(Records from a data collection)
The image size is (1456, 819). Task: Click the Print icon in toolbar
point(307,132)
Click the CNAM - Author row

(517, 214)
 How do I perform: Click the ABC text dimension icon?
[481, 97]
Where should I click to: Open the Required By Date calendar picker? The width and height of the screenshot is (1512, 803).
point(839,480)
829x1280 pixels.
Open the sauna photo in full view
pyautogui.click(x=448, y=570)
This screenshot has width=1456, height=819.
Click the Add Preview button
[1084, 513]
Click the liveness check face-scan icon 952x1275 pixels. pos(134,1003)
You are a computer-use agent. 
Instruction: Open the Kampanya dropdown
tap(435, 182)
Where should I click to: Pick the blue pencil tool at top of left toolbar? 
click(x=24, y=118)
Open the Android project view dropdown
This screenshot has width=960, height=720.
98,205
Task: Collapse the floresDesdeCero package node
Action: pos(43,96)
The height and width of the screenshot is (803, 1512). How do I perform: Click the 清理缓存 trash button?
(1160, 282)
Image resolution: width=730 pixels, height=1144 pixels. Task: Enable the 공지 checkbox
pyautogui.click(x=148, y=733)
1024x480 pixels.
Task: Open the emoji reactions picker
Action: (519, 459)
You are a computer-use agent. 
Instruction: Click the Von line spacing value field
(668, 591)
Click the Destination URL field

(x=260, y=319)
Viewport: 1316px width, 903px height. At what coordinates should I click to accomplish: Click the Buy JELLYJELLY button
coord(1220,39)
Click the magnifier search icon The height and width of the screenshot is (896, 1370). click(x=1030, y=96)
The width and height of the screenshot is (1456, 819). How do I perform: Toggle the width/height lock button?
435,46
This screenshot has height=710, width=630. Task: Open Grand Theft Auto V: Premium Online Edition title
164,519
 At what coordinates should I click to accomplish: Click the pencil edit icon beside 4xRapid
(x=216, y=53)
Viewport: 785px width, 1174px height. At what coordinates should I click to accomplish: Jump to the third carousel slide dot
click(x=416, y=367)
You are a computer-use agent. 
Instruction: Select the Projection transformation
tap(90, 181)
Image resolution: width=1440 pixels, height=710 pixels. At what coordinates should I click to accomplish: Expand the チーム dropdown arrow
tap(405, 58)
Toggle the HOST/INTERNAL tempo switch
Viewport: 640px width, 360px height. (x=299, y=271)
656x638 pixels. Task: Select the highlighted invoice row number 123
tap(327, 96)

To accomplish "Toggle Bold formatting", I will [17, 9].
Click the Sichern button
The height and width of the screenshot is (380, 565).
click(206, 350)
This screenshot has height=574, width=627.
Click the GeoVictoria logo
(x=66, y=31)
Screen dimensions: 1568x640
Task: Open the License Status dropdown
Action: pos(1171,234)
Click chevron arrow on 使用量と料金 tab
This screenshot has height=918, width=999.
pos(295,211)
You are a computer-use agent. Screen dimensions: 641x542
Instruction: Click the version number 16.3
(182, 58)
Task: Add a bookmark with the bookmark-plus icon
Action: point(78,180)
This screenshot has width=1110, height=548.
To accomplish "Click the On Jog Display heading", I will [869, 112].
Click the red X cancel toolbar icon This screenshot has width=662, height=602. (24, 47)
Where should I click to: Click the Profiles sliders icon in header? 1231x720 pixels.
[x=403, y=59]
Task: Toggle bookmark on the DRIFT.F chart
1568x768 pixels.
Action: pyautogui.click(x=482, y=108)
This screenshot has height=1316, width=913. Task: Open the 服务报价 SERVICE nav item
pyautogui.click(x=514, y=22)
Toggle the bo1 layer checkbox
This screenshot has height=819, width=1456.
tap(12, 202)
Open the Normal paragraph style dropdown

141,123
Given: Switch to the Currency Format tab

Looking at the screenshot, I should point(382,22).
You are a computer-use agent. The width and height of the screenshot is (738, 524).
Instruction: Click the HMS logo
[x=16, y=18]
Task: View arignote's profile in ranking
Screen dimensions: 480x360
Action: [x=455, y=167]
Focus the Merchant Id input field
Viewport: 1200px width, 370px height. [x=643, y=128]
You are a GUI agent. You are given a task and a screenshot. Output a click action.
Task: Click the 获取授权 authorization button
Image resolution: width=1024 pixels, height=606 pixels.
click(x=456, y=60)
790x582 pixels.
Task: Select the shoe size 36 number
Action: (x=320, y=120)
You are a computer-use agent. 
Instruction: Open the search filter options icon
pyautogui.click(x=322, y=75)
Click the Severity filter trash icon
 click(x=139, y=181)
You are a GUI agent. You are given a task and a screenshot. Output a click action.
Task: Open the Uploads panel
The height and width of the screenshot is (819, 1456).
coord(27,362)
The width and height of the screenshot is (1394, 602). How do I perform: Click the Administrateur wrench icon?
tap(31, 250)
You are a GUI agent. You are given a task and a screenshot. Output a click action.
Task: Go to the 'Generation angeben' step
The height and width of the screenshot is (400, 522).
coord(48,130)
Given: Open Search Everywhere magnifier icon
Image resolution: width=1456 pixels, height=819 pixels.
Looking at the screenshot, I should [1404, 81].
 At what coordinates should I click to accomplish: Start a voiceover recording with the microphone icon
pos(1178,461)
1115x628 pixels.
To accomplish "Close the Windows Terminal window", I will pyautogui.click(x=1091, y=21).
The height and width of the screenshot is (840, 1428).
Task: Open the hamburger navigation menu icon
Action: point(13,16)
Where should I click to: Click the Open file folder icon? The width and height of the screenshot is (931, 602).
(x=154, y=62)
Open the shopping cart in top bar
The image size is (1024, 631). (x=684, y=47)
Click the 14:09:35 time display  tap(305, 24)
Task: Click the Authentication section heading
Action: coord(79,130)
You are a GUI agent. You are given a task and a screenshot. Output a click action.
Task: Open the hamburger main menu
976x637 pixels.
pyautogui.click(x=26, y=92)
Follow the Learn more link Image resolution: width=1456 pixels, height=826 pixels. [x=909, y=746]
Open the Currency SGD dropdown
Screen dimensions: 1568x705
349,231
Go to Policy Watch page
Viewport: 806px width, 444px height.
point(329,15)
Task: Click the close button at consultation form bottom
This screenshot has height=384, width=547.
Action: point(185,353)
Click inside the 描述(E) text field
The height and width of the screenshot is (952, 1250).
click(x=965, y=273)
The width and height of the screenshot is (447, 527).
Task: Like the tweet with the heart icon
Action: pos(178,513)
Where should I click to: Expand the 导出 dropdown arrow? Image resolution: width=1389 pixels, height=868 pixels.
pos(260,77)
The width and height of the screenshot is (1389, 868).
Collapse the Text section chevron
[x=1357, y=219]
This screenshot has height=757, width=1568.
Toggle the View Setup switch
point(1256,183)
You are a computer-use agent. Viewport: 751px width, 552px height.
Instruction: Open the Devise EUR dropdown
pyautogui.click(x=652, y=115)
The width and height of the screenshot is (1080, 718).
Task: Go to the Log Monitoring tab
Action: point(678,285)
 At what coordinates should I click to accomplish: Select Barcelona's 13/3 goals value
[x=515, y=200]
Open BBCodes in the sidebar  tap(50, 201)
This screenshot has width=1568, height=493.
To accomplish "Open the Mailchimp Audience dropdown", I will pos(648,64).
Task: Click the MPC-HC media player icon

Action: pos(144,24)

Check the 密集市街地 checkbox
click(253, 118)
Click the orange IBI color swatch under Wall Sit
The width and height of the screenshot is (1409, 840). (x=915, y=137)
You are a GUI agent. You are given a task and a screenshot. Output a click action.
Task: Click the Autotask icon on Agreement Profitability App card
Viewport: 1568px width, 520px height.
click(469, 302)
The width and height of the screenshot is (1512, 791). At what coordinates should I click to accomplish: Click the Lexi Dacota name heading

■ **OBJECTIVE**: Report every line of the items above that contains the string "number", copying each such line in full.

■ **RESPONSE BELOW**:
656x638 pixels. Task: Select the highlighted invoice row number 123
Instruction: Click the version number 16.3
Task: Select the shoe size 36 number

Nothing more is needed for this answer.